The banks have been cleared for the funds from the Asian Development Bank (ADB) and Hudco to flow and make Calcutta’s waterways navigable once more. Mayor Subrata Mukherjee said on Friday that the clean-up along Tolly’s Nullah and Beleghata’s circular canal marked the first phase of a development thrust.
Government sources said that about 6,000 families would be removed shortly from the banks of the Tollygunge-Panchannagram Channel and the Chorial Khal, two major drainage outflows of the city. Altogether, 10,000 encroachers will have to be evicted from the various canal-banks to implement the city’s development projects.

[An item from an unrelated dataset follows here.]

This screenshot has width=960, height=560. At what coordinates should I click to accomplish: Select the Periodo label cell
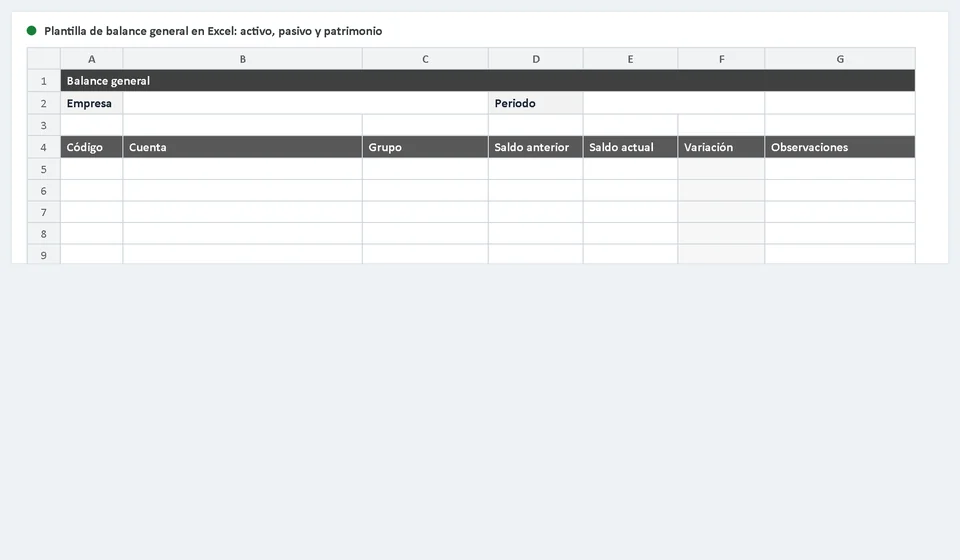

The ADB is providing Rs 1,245 crore to improve the city’s environment, while Hudco is pumping in Rs 150 crore to dredge and clean the major outflow channels of the city. The British agency, Department for International Development, is providing a Rs 310-crore grant to the Calcutta Municipal Corporation for infrastructure management.
The projects funded by the various agencies include cleaning up of about 120 km of waterways and sewerage channels.
Asking municipal commissioner Debasis Som to undertake immediate repairs of the roads on either side of the Beleghata canal, the mayor said the Trinamul Congress-led civic body would leave no stone unturned for the city’s development.
The government, too, has begun to chart a progress path and woo investors to improve the industrial climate of Bengal.
“Now, with investments starting to trickle in, we have to provide the minimum infrastructure to those who want to help develop Bengal’s industrial scenario,” said Sudhansu Sil, CPM legislator and chairman of central tender committee of the CMDA. Sil all but admitted that it was imperative work in tandem to promote Calcutta. “We have to evict the encroachers. To provide the amenities to Calcuttans and those who are coming to the city to pump funds in the state, we have to do up the roads and ensure smooth traffic flow,” he added.
Trinamul leaders, too, admitted that there was an urgent need to provide Calcuttans with better civic amenities. “We just cannot go on increasing the civic taxes without offering a better quality of life,” said MLA Partha Chatterjee.
Promising a new-look Calcutta by 2008, mayor Mukherjee said that the city and its roads would be much more improved — “free from stench, malaria and waterlogging”.